━━ EXTRACTED INFORMATION
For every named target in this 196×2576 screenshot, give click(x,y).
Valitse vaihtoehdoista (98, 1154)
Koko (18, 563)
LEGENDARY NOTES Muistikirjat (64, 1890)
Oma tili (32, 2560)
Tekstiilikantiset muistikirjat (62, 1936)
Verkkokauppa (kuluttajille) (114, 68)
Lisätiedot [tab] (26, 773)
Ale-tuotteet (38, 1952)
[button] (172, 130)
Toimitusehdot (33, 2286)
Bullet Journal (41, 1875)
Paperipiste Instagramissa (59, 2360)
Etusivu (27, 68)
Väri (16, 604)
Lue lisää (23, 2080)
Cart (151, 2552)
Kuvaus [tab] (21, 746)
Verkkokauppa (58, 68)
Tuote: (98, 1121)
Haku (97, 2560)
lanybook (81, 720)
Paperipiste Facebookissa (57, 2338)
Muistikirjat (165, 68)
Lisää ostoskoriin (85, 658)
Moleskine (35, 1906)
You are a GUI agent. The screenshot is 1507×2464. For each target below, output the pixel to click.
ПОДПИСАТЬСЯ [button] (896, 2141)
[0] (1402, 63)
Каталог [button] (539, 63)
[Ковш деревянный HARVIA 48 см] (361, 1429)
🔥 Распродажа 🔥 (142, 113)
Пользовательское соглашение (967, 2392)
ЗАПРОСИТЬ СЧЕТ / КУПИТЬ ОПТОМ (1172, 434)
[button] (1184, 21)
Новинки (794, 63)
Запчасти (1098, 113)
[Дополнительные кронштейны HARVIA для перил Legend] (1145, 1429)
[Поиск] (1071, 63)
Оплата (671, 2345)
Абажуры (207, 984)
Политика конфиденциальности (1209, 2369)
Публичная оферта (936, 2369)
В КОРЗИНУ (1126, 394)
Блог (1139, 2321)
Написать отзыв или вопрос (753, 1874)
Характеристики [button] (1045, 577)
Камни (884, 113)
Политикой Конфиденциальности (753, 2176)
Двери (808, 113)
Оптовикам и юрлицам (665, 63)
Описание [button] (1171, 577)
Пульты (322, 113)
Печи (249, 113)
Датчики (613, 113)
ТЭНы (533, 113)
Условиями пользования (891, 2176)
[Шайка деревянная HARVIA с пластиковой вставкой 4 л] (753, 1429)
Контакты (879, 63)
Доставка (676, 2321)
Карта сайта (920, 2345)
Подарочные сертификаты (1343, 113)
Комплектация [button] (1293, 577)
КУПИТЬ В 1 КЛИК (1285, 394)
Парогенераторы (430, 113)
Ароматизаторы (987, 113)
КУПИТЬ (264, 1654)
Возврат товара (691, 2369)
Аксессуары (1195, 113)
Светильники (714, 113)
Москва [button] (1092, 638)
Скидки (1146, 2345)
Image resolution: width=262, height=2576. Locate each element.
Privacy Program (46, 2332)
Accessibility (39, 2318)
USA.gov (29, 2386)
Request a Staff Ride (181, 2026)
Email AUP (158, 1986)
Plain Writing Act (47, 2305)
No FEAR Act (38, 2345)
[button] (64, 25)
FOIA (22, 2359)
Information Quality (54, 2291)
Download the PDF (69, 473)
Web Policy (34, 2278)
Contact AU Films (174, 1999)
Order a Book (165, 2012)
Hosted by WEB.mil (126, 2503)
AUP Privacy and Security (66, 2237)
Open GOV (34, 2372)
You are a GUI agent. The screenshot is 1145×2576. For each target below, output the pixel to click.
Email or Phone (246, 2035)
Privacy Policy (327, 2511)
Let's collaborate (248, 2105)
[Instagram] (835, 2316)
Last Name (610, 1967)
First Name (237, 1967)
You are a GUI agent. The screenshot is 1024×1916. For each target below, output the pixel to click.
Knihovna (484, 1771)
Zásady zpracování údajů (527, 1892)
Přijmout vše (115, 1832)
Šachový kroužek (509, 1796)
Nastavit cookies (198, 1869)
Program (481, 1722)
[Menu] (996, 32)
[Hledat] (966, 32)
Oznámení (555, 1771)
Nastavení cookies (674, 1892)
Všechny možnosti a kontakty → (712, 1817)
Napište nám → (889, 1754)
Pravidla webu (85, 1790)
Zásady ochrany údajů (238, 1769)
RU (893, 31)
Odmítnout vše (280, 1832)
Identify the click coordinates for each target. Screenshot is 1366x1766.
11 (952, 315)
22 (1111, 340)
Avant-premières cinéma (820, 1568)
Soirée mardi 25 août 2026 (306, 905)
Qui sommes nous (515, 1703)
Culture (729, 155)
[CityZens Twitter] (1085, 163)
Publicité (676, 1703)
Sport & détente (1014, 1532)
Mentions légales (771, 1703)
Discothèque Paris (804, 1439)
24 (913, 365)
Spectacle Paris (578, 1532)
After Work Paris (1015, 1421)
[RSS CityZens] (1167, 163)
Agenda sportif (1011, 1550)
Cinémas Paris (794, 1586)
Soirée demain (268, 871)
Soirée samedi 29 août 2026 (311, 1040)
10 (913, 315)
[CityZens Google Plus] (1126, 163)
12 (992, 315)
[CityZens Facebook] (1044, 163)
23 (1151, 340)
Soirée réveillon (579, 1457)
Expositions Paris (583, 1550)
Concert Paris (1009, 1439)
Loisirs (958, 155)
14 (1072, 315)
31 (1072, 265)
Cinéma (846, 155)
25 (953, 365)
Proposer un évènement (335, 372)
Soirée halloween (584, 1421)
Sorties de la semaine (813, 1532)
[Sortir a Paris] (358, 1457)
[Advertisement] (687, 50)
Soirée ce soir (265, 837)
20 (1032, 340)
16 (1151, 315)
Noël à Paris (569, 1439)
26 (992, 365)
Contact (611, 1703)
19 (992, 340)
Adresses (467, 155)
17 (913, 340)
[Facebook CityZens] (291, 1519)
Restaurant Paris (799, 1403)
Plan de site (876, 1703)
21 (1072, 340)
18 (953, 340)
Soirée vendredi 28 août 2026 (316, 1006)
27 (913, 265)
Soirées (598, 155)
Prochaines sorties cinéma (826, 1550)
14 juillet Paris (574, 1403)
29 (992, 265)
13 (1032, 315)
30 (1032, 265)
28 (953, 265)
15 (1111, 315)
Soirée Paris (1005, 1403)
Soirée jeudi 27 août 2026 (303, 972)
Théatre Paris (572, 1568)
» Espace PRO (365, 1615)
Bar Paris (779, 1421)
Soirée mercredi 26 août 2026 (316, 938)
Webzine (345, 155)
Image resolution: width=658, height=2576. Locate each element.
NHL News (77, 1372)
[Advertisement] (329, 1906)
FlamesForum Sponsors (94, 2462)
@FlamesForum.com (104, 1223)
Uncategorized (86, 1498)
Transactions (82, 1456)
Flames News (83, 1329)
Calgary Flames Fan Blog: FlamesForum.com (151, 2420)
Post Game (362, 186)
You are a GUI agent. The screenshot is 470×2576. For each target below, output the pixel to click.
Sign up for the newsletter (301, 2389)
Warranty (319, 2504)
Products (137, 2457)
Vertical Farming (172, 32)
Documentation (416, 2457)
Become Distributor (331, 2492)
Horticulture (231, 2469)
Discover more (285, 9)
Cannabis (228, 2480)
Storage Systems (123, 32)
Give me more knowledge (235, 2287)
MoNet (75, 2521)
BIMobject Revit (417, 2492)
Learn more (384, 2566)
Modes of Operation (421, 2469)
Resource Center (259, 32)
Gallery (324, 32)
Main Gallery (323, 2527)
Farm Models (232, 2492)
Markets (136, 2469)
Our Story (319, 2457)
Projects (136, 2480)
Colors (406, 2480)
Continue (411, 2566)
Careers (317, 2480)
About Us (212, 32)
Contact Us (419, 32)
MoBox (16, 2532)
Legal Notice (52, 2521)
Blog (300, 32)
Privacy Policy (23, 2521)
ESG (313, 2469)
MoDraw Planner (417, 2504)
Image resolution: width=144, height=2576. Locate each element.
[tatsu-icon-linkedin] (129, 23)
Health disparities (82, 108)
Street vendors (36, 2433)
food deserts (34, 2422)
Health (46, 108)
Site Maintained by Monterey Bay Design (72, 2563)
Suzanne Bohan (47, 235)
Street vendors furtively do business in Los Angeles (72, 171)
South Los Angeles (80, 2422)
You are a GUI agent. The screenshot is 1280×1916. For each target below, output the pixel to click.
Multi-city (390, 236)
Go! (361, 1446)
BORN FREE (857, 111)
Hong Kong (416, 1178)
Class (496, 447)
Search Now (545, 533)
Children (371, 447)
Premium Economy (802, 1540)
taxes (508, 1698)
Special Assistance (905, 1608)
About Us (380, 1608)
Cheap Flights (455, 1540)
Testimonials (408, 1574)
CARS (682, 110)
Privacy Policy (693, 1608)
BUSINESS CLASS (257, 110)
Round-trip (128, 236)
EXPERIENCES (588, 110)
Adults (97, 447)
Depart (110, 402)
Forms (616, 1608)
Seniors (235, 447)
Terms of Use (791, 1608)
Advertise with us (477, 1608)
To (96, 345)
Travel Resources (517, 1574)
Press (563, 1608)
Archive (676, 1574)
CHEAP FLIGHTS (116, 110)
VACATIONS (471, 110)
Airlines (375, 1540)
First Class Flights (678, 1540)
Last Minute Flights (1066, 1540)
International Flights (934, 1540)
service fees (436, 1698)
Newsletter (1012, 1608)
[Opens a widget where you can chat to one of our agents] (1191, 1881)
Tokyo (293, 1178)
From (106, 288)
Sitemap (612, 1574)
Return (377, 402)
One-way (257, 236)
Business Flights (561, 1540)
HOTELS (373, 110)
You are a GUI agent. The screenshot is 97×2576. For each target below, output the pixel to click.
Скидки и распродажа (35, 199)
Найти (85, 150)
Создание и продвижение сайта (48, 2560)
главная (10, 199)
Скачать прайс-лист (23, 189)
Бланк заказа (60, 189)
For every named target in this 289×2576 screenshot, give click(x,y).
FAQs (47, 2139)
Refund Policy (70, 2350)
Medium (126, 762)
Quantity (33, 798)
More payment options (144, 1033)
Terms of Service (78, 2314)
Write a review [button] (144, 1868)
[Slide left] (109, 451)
━━━━
→ **TASK ITEM**:
The lines to write out run from the one with "For every named target in this 289×2576" through the end of the records. Give them exactly, and only them.

→ **RESPONSE FOR THIS EXERCISE**:
For every named target in this 289×2576 screenshot, give click(x,y).
FAQs (47, 2139)
Refund Policy (70, 2350)
Medium (126, 762)
Quantity (33, 798)
More payment options (144, 1033)
Terms of Service (78, 2314)
Write a review [button] (144, 1868)
[Slide left] (109, 451)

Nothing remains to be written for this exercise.